轮状病毒(Rotavirus，RV)是一种感染范围极广的消化道病毒，其中的A组RV是引起婴幼儿腹泻的主要病原之一。全世界每年因RV感染导致的婴幼儿死亡大多数发生在发展中国家。在我国，0～2岁的婴幼儿人数约为4000万人(含新生儿)，每年大约有1000万婴幼儿患RV感染性胃肠炎，占婴幼儿人数的1/4，是引起婴幼儿严重腹泻的最主要病原。RV疫苗免疫可以显著的降低婴幼儿因RV感染而造成的重症腹泻的比例。

对RV的病毒定量方法主要包括q-PCR，ELISA和基于细胞的滴定法三种。Q-PCR是通过对病毒基因组的定量间接确定病毒的含量；ELISA是通过定量病毒的主要结构蛋白间接确定病毒含量；基于细胞的滴定法是对感染性病毒粒子的数量进行测定的方法。

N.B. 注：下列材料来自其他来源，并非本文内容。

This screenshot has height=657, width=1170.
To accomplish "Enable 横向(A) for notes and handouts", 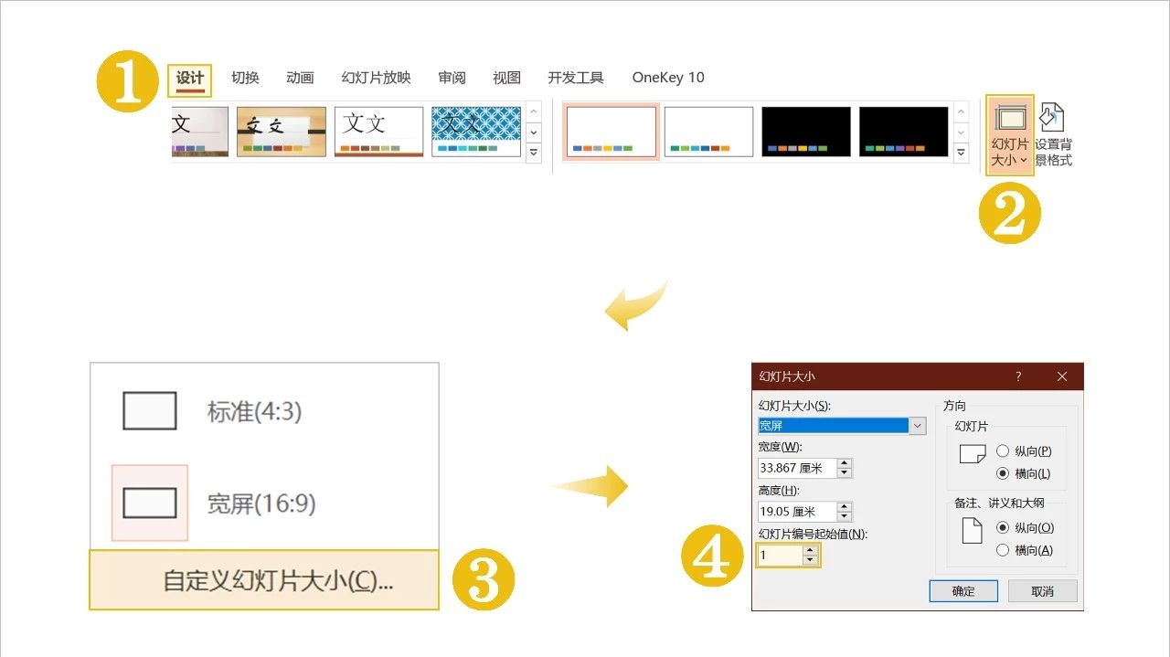I will [x=1003, y=550].
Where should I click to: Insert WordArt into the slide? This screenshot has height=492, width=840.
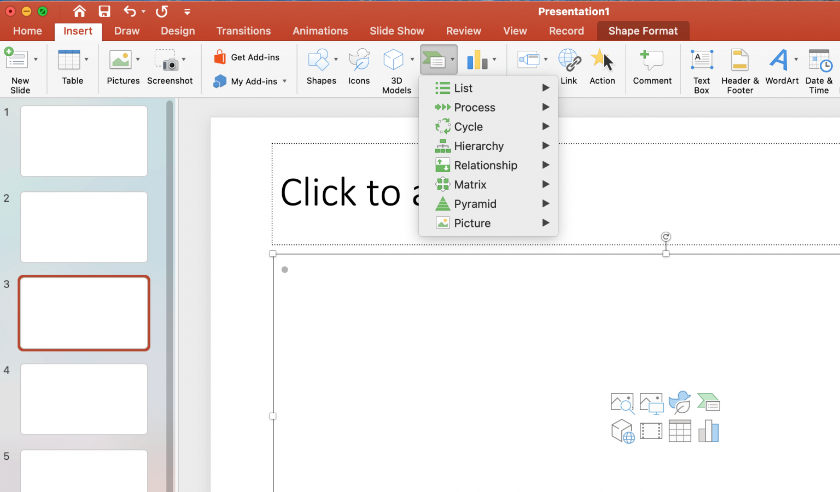[781, 68]
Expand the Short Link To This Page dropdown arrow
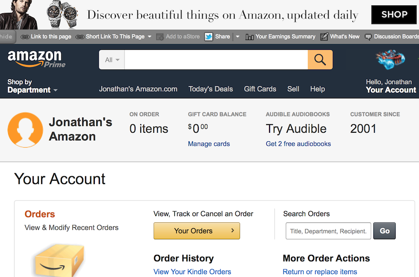The width and height of the screenshot is (419, 277). (x=149, y=36)
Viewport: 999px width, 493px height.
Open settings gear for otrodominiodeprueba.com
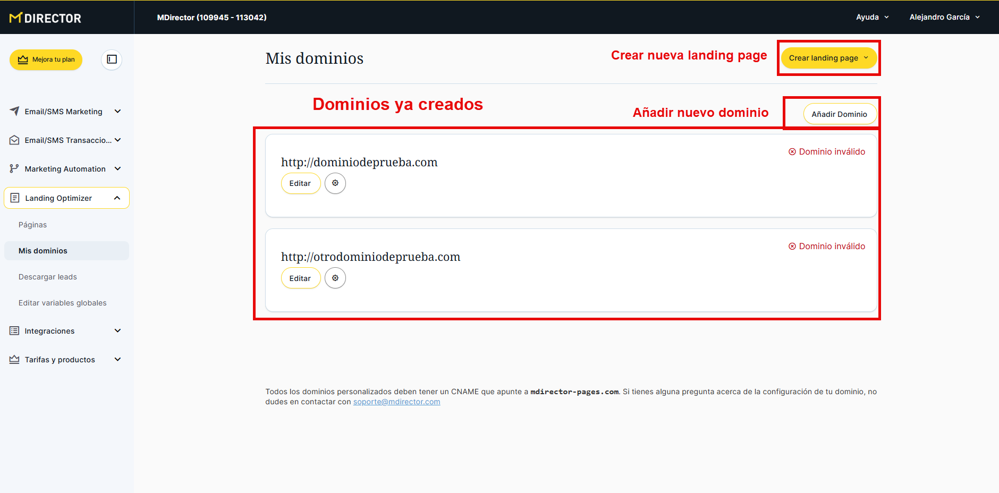point(335,278)
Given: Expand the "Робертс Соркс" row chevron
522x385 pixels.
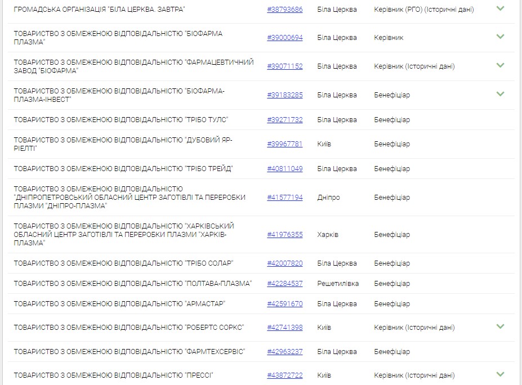Looking at the screenshot, I should (500, 326).
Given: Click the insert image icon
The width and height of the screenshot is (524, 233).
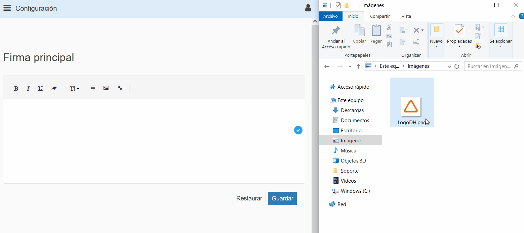Looking at the screenshot, I should point(106,88).
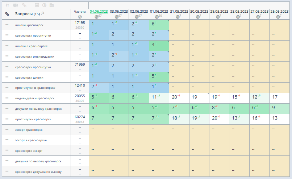Click the folder-style icon in toolbar
Screen dimensions: 292x179
[x=52, y=5]
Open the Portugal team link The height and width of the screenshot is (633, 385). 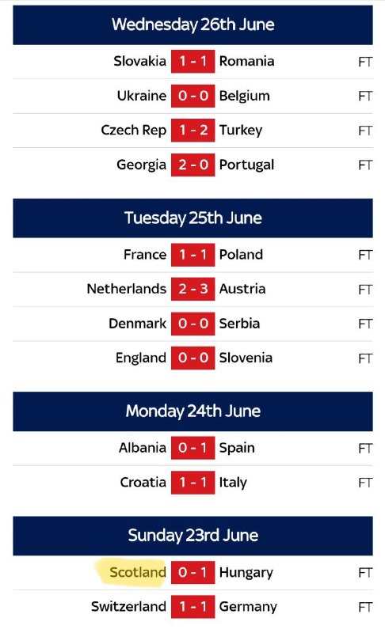(246, 165)
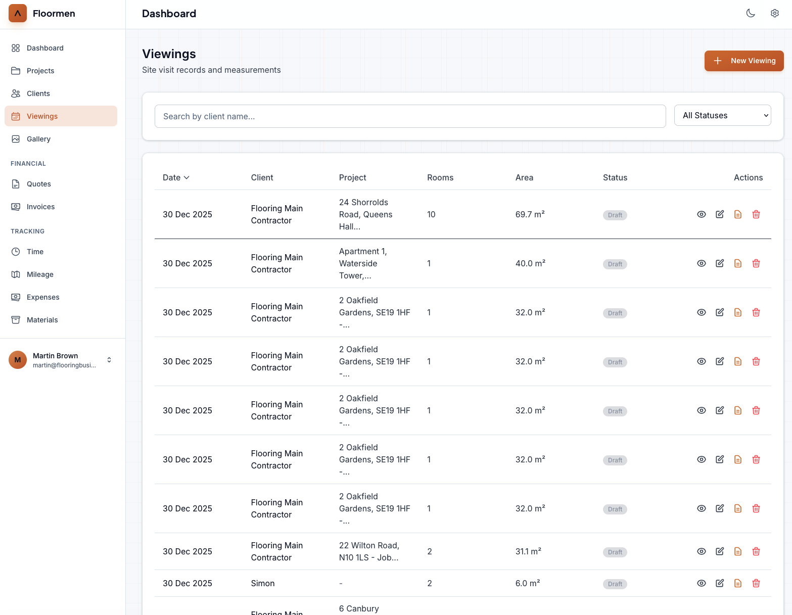Toggle dark mode with the moon icon

(751, 14)
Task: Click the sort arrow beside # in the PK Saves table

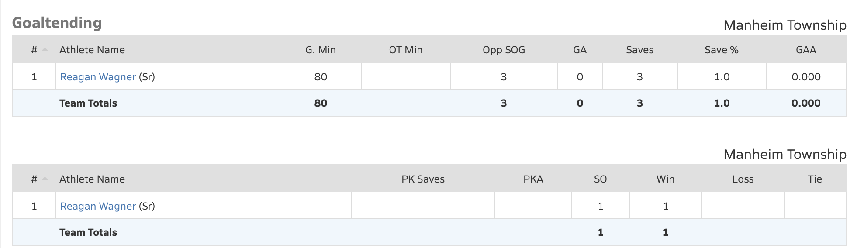Action: tap(45, 179)
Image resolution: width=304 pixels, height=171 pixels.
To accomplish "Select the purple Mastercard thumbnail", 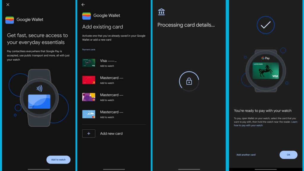I will (89, 97).
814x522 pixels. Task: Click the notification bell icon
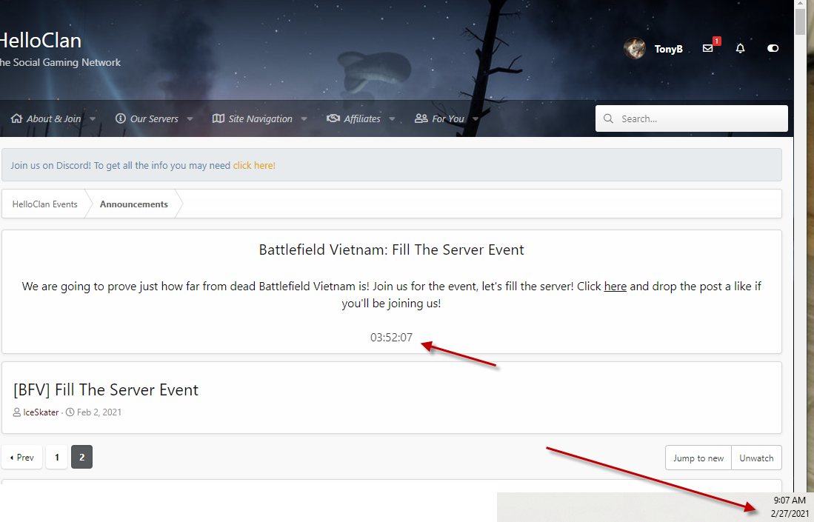pyautogui.click(x=740, y=48)
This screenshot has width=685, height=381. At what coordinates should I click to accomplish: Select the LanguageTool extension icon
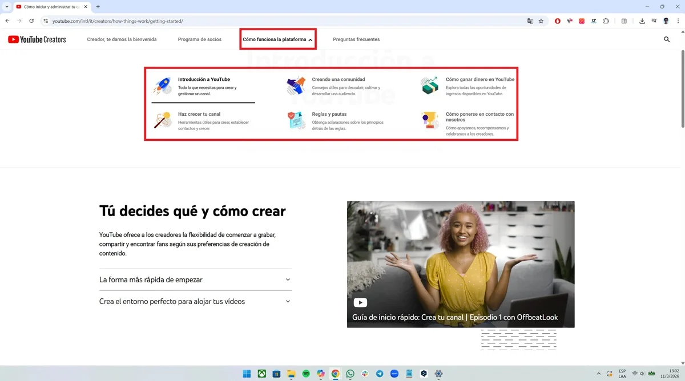point(594,21)
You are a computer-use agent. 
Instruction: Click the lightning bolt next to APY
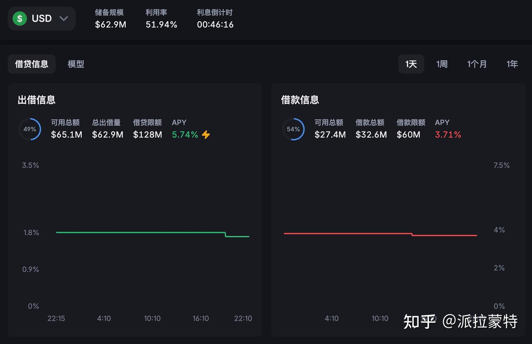(206, 134)
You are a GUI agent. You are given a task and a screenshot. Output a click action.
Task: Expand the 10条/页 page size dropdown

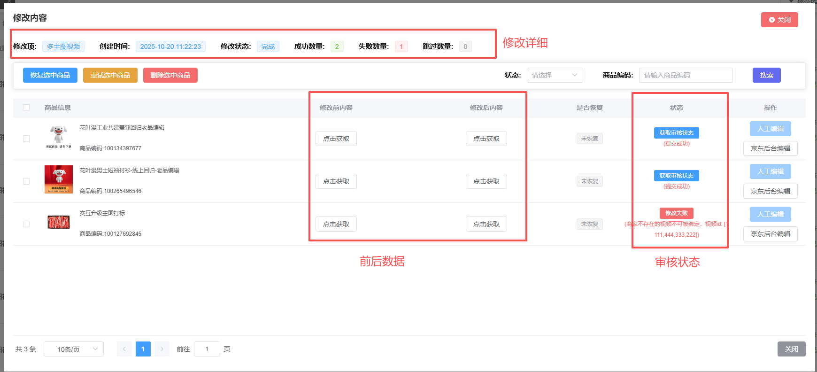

对于RV疫苗的生产，尤其是口服RV疫苗，感染性病毒的滴度才是影响疫苗免疫效果的最关键指标。由于RV的融合素蛋白VP4在胰酶作用下才能高效的裂解为带氨基末端的VP8和带羧基末端的VP5，而这两个片段在病毒入侵宿主细胞的初期起着重要的作用；因此，胰酶在RV的体外扩增和滴定中都具有重要应用。

目前已有的RV的Vero细胞滴定方法主要是先将Vero细胞铺于96孔板中过夜培养，让后用PBS将细胞洗涤3-5遍，确保没有FBS，然后添加一定浓度的胰酶到病毒液中，梯度稀释接种于细胞中，然后通过抗原抗体反应来确定病毒滴度，整个过程大约96h；这种方法检测时间长，且使用含血清培养基，需要在接种RV时对胎牛血清进行彻底清洗，在对阳性细胞计数的时候使用两种抗体，操作繁琐，成本较高。

因此，本领域亟待开发一种快速高效的轮状病毒滴定方法。

发明内容

本发明的目的在于提供一种快速高效的对轮状病毒滴度进行测定的方法。

本发明的第一方面，提供了一种对轮状病毒滴度进行测定的方法，所述方法包括以下步骤：

(S1)将待测定的轮状病毒、可被所述轮状病毒感染的宿主细胞、和培养液置于检测孔中，形成培养体系，其中，在所述检测孔中宿主细胞的接种量为1.0×10⁶-1.5×10⁶个/cm²检测孔的底面积；

(S2)对所述培养体系在适合所述轮状病毒感染和复制的情况下，培养一段时间t1，从而获得受轮状病毒感染的贴壁宿主细胞，其中t1为12-22小时；

(S3)将所述受轮状病毒感染的贴壁宿主细胞进行固定处理，从而获得经固定的受轮状病毒感染的贴壁宿主细胞；

(S4)将所述经固定的受轮状病毒感染的贴壁宿主细胞与抗轮状病毒抗体进行接触，并持续一段时间t2，形成“轮状病毒-抗轮状病毒抗体”的复合物，其中，所述的抗轮状病毒抗体带有可检测标记，t2为0.5-2小时；和

(S5)基于所述“轮状病毒-抗轮状病毒抗体”的复合物，定量检测所述检测孔中的轮状病毒的数量，从而获得所述轮状病毒滴度的测定结果。

在另一优选例中，在步骤(S1)中，包括n个检测孔，n为≥3的正整数，较佳地n为6-96。

在另一优选例中，在步骤(S1)中，所述的检测孔包括一组或多组的系列检测孔，在一组系列检测孔中，各个检测孔除了轮状病毒的数量不同之外，其他条件相同(包括含有相同数量的宿主细胞、和相同成分和体积的培养液、相同的胰酶和胰酶浓度、相同的添加成分等)。